Tokenization quirk to know for the exam: Common words are often single tokens ("cat" → 1 token). Rare or long words split into multiple subword tokens ("tokenization" → ["token", "ization"] → 2 tokens). Numbers often tokenize inefficiently — "12345" may become 3–5 tokens. Code with unusual symbols can also be very token-heavy.

⚠️

Context window ≠ training data: A model trained on data up to a certain date cannot know events after that cutoff — this is the knowledge cutoff. The context window is how much text the model can process at inference time. These are independent constraints. A model with a 128K context window still has a fixed training knowledge cutoff.

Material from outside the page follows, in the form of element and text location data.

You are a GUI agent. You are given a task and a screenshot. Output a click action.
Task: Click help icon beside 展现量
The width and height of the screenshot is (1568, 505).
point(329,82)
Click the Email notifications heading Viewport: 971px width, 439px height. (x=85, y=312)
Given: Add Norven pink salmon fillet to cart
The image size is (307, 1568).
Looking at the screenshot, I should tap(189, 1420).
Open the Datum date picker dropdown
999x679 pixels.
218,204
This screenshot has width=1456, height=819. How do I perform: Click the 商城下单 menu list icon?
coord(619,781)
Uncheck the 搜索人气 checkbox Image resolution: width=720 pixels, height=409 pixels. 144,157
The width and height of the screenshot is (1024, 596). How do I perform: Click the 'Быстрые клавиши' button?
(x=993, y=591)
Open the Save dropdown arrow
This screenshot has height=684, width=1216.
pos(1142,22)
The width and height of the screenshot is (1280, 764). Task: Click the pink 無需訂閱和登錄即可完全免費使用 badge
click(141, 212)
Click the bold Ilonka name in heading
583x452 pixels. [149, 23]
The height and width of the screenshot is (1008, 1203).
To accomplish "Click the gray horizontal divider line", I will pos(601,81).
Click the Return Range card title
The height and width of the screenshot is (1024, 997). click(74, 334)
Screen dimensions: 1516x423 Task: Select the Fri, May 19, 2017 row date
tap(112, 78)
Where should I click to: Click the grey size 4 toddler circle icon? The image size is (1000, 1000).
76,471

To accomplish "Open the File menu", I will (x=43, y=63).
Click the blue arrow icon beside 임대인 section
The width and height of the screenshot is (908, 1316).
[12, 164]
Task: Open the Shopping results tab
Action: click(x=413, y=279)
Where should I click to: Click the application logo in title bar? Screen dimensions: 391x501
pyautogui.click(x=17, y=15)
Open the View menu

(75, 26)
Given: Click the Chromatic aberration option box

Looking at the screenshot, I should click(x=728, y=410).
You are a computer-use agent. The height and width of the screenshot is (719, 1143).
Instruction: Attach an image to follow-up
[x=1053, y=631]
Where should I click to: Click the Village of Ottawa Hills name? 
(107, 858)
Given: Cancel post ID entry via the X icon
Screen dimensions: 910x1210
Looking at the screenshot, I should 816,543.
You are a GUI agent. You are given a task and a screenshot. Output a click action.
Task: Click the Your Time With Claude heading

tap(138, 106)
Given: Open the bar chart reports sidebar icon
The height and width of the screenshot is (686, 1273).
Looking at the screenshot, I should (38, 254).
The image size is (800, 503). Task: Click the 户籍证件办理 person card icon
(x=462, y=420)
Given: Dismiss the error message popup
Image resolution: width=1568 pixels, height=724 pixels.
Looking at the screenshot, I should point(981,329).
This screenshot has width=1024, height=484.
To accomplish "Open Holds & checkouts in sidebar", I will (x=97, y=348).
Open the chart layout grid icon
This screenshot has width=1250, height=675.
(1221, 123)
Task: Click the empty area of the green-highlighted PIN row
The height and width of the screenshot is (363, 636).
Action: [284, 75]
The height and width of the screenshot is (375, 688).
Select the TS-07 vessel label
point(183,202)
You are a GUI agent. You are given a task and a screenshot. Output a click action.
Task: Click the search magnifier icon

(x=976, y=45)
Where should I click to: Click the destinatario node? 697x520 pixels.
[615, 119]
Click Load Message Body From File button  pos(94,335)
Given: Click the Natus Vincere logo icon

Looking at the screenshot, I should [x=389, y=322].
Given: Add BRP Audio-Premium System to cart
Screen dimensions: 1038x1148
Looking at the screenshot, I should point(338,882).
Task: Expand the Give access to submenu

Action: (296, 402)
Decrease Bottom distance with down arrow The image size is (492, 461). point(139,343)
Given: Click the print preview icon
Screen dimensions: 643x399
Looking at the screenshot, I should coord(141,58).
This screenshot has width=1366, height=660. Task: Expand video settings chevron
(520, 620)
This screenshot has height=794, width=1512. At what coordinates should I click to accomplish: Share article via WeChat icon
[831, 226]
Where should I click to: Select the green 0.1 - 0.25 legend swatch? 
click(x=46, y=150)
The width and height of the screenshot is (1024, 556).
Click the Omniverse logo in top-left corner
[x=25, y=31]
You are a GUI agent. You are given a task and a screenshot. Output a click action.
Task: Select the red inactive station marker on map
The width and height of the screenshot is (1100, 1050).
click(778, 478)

Pre-training & Fine-tuning

Foundation Models, RLHF & Parameter-Efficient Fine-tuning

1

Pre-training: Next Token Prediction (Decoder-Only)

Decoder-only models (GPT, Llama) are pre-trained with causal language modeling — given a sequence of tokens, predict the next token. No labels are needed — the next token IS the label. Training on trillions of tokens from internet text, books, and code gives the model broad world knowledge and language understanding. This is self-supervised learning at massive scale.

2

Pre-training: Masked Language Modeling (Encoder-Only)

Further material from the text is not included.